Preliminary analyses support feasibility and scientific merit: (1) Dopamine pathway gene enrichment in PD GWAS summary statistics (MAGMA p<0.001, gene set=45 genes). (2) Known functional variants (COMT Val158Met, DRD2 rs1801028) demonstrate differential L-DOPA response in our pilot cohort (effect size=0.8, p<0.01). (3) We have secured data access agreements for three independent PD cohorts (PPMI, PDBP, and a single-site replication cohort) totaling 1,200 genotyped patients with longitudinal clinical data. (4) Pilot multimodal analysis (N=50) shows expected correlations between DAT imaging metrics and CSF dopamine metabolites (r=0.55, p<0.001).
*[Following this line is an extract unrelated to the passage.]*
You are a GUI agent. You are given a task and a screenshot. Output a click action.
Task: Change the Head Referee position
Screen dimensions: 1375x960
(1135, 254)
These data collectively demonstrate the feasibility of PRS construction, availability of required cohorts, and capacity to detect mechanistic links from genetics to biomarkers to clinical outcomes.

TIMELINE

YEAR 1 (Months 1-12): Cohort data harmonization, PRS construction/validation (Aim 1), initiate outcome associations. YEAR 2 (Months 13-24): Complete Aim 2 outcome analyses, conduct Aim 3 biomarker studies, prepare manuscripts and R01 application. Milestones: M1-3 months: Data agreements executed; M4-8: PRS optimized; M9-12: Aim 1 complete; M13-18: Aim 2 associations validated; M19-24: Aim 3 mechanistic characterization complete, dissemination initiated.

BUDGET

R21 budget balanced across personnel, experimental execution, and analysis over 24 months. Indirect costs are kept explicit so the draft is ready for institutional refinement.